→ EXERCISE INPUT
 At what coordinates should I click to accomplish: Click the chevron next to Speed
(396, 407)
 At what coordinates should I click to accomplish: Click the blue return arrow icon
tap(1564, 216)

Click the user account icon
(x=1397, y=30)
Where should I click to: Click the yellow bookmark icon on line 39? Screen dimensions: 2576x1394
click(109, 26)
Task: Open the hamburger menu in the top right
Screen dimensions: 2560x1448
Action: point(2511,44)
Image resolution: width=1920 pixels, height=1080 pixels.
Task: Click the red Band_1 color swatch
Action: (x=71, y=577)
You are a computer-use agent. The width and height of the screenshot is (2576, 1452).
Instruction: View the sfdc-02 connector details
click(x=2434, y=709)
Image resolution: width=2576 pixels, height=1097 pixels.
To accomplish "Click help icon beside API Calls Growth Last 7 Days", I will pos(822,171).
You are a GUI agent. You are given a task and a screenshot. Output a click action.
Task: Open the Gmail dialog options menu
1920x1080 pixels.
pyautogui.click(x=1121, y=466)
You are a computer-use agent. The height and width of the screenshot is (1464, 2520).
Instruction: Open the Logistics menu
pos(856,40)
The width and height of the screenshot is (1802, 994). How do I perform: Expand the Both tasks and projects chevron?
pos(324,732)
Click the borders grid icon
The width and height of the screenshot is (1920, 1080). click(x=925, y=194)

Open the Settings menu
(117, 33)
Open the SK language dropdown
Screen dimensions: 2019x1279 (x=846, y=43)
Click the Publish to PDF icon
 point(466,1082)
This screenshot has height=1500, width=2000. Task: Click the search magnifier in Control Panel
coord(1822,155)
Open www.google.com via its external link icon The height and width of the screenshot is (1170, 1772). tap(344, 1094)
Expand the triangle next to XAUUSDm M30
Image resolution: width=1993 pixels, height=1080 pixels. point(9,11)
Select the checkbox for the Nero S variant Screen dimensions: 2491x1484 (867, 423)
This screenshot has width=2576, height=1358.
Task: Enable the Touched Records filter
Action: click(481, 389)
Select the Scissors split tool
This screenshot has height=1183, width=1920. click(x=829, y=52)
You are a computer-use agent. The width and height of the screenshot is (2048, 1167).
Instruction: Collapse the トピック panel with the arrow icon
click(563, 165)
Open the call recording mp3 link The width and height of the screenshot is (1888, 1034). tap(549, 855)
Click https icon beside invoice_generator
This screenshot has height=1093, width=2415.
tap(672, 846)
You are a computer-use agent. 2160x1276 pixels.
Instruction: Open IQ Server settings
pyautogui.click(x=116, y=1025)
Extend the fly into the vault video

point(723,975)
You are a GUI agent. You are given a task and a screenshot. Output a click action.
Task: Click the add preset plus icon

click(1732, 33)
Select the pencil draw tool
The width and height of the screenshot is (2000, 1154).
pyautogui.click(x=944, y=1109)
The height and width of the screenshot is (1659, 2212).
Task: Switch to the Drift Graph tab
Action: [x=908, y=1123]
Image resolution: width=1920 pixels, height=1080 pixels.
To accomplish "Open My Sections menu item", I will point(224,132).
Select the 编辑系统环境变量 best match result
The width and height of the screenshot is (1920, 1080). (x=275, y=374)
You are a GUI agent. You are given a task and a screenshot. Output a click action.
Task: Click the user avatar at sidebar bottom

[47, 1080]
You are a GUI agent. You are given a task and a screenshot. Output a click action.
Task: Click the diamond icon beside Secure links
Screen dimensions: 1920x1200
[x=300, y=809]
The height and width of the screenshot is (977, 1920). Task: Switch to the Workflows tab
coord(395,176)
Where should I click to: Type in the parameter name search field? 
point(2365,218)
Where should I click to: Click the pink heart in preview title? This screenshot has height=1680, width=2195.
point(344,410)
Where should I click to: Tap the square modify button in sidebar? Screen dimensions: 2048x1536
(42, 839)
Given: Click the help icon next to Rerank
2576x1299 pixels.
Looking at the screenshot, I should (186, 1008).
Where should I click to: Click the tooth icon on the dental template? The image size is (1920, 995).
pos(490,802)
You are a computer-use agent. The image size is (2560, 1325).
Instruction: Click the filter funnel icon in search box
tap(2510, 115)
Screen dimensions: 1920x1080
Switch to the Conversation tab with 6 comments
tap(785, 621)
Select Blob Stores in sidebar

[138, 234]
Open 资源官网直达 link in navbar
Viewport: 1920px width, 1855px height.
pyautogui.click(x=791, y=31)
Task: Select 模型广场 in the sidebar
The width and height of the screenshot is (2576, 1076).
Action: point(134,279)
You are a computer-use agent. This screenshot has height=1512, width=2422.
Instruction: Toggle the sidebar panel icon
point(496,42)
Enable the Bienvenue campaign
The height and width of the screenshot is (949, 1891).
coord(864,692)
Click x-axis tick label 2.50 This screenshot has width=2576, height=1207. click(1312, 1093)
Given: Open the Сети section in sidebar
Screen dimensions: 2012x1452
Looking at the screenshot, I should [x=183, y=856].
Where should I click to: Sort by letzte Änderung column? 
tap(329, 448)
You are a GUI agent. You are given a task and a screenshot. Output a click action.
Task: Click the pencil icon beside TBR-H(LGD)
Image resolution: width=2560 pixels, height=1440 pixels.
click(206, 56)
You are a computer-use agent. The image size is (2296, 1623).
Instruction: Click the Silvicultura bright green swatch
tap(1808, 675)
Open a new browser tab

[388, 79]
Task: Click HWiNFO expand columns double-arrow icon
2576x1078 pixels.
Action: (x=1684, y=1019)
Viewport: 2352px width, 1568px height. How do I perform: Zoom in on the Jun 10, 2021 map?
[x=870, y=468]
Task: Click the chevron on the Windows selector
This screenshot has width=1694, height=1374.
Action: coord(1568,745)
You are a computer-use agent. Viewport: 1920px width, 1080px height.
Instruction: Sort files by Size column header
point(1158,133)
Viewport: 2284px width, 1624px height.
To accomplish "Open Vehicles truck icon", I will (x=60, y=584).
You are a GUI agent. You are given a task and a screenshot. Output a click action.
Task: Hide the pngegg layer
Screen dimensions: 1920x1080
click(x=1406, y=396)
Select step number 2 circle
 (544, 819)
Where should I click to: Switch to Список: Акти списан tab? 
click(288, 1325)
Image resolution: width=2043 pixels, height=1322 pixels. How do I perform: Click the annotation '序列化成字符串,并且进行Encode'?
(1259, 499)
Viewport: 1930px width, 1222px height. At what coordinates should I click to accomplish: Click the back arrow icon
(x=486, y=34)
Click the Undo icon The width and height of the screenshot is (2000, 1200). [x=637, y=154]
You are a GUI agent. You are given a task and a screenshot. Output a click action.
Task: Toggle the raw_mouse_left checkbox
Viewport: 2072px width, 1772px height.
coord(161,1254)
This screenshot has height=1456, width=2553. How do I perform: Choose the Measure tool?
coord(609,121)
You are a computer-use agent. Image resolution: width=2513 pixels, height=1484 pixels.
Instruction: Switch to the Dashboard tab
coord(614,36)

→ EXERCISE OBJECTIVE
Using the entries, count the lines that hold the string "help"; nothing but the number is needed.

→ SOLUTION FOR THIS PROBLEM
2